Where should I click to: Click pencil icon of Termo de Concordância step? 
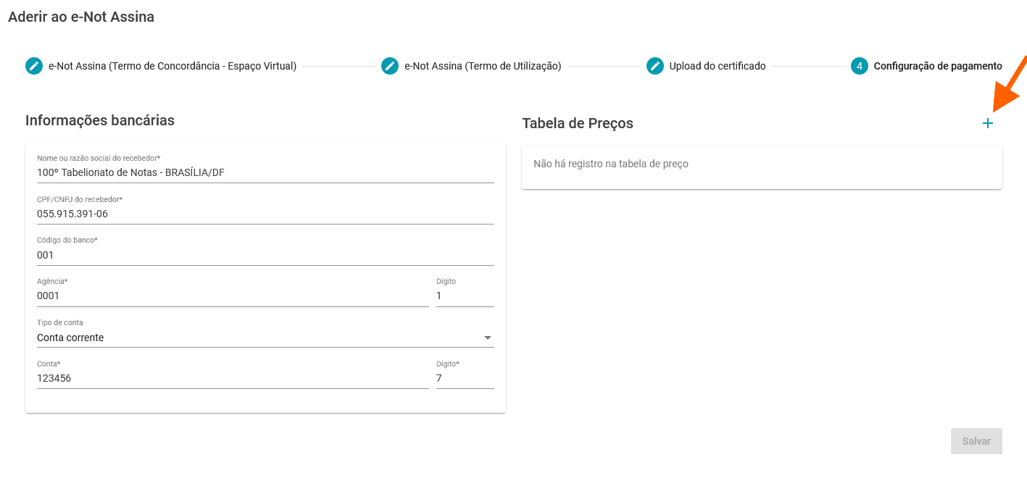[34, 66]

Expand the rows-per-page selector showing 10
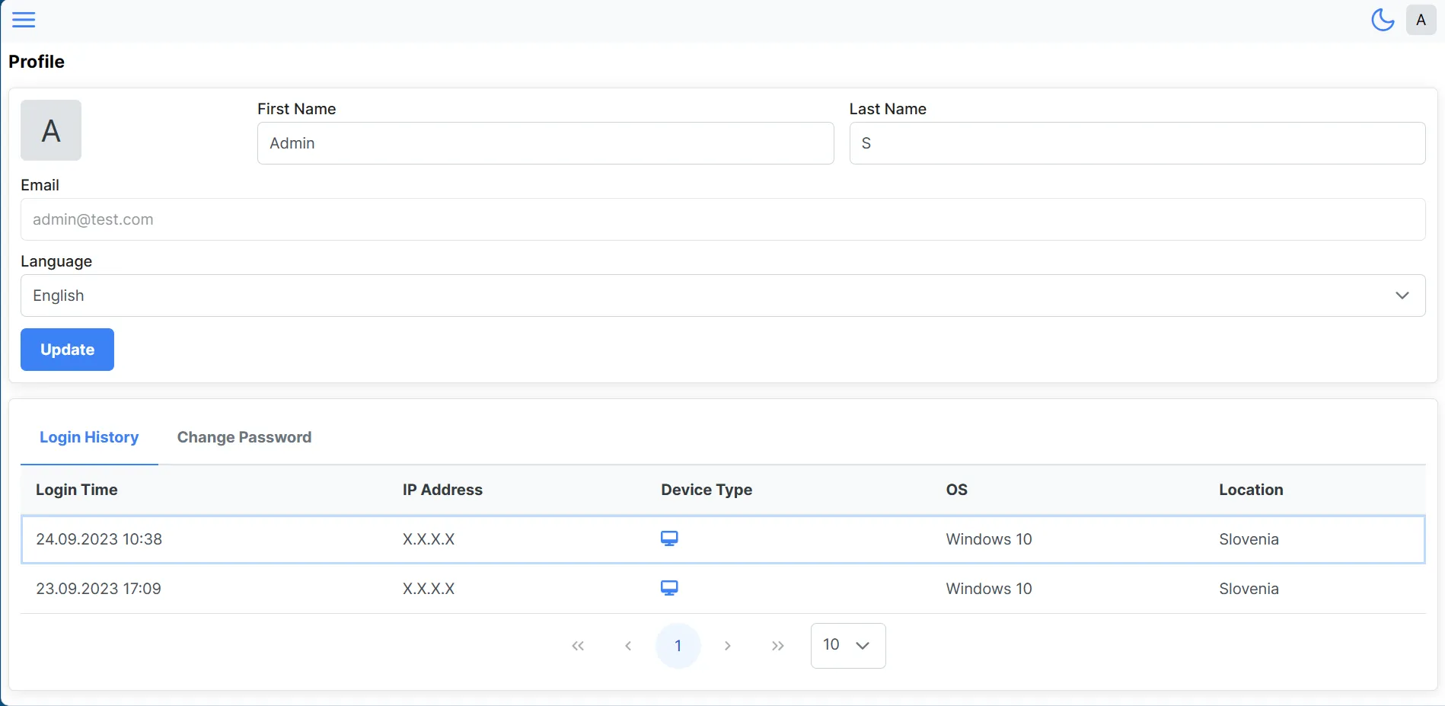pos(847,645)
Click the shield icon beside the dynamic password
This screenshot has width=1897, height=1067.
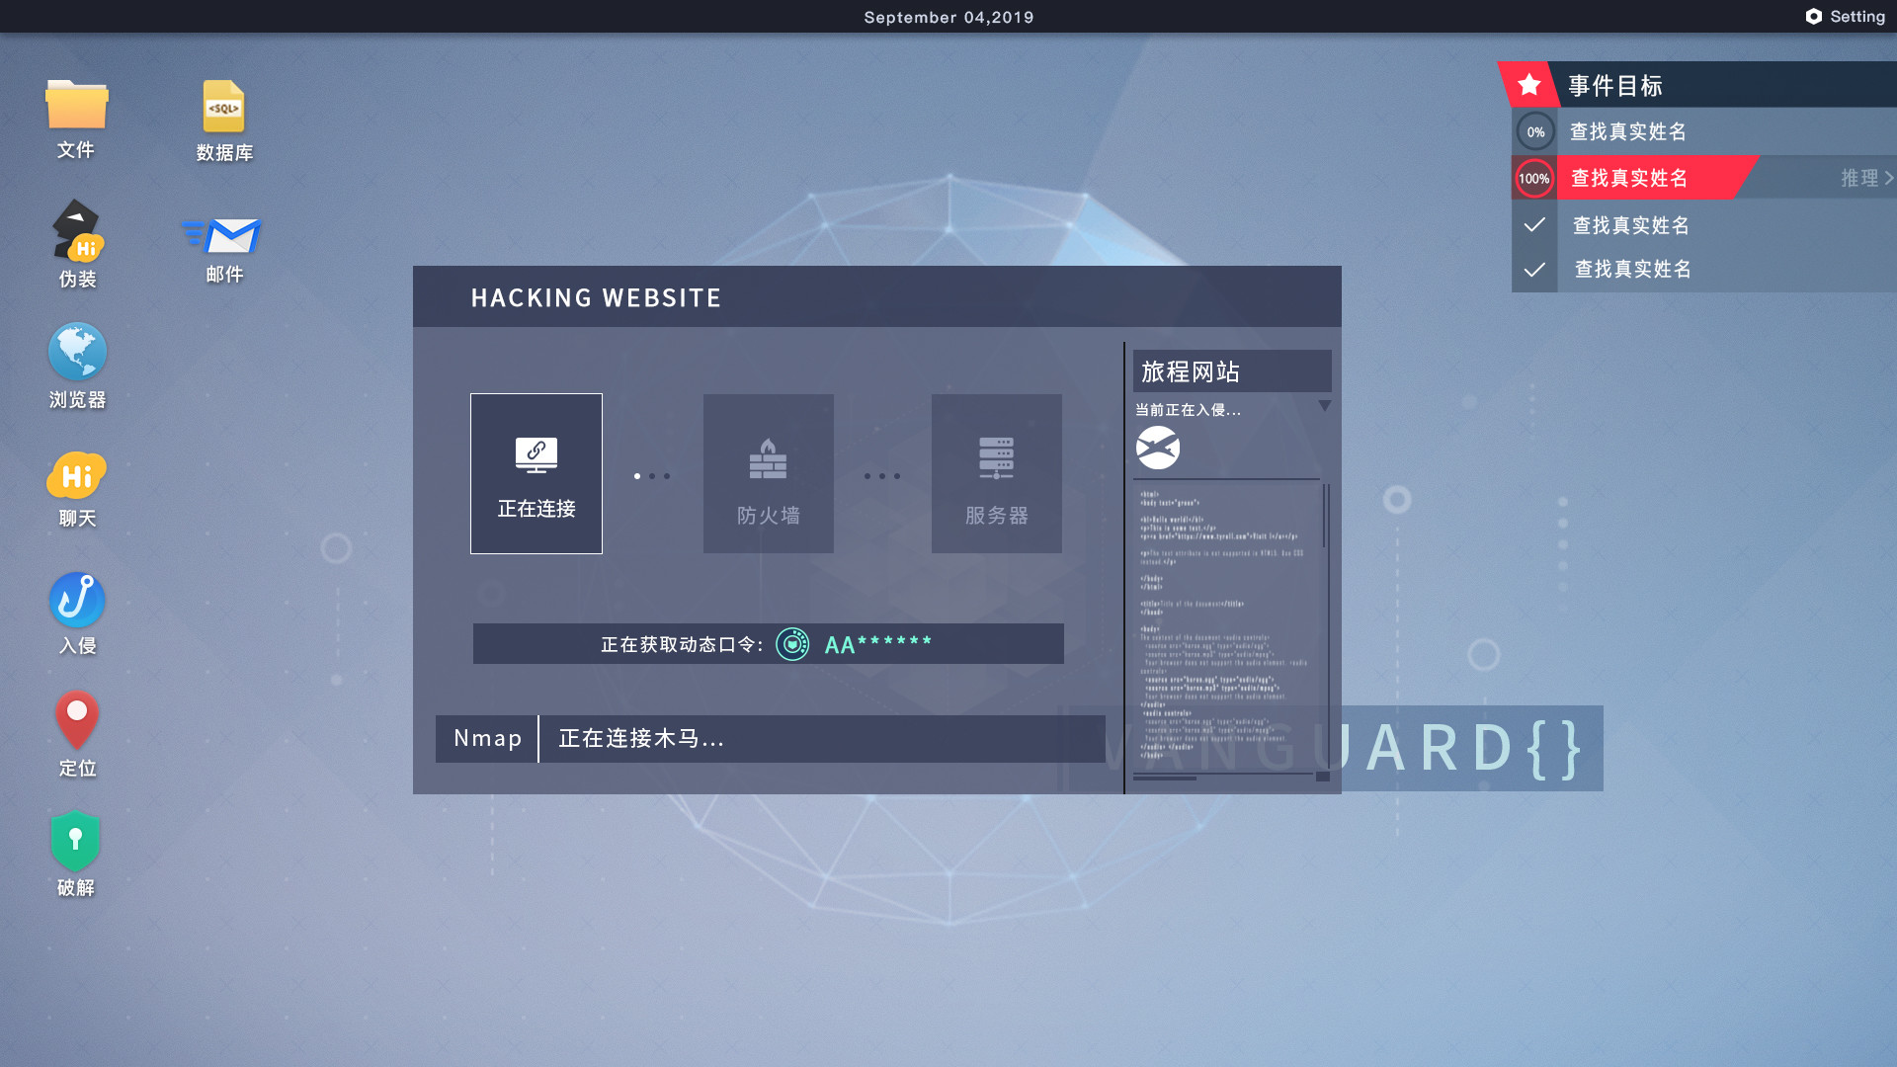(793, 643)
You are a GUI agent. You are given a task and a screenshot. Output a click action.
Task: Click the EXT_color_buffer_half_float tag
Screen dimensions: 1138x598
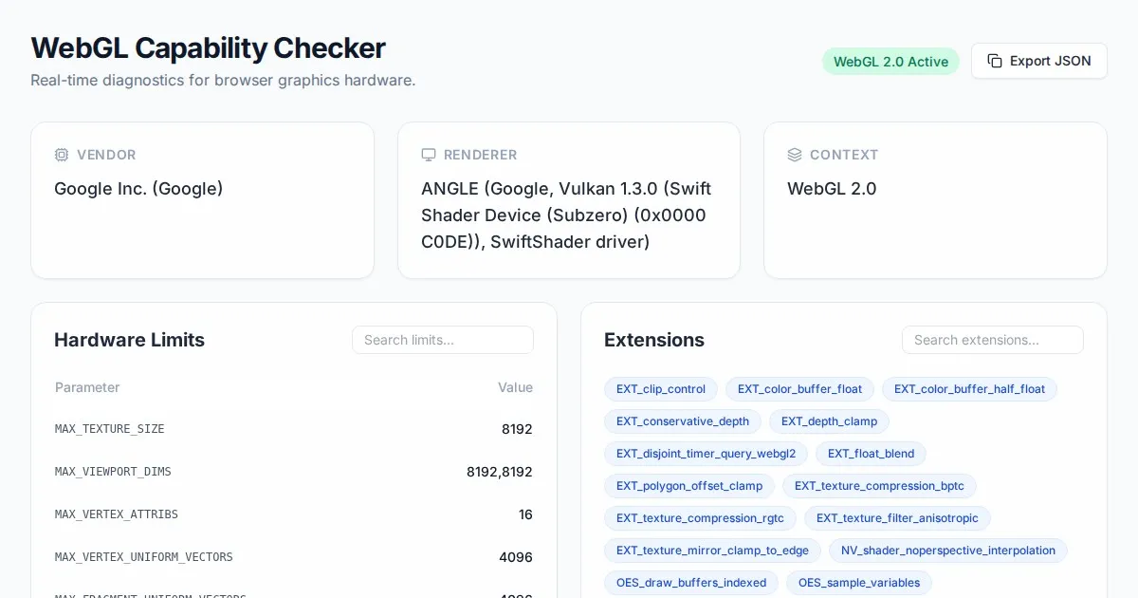(x=969, y=389)
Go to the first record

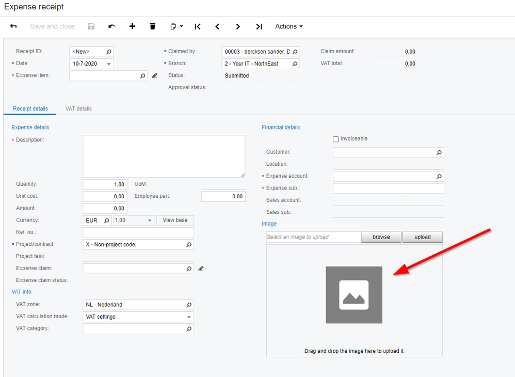(198, 26)

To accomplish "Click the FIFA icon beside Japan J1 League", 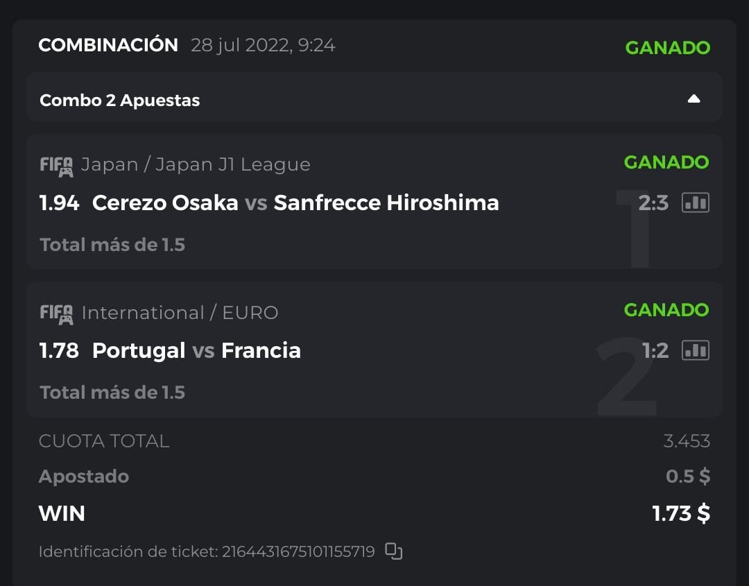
▬▬▬▬▬▬▬▬▬▬
Render every line of the items above as a numbered list, skipping blank lines and leaving out the pictures.

The result:
1. Where should I click to: Click pencil icon of Termo de Concordância step? 
2. [34, 66]
3. Expand the rows-per-page selector showing 10
4. pos(847,645)
5. Click the shield icon beside the dynamic password
6. This screenshot has width=1897, height=1067.
7. (793, 643)
8. You are a GUI agent. You are given a task and a screenshot. Output a click action.
9. Task: Click the EXT_color_buffer_half_float tag
10. Screen dimensions: 1138x598
11. (x=969, y=389)
12. Go to the first record
13. (198, 26)
14. To accomplish "Click the FIFA icon beside Japan J1 League", 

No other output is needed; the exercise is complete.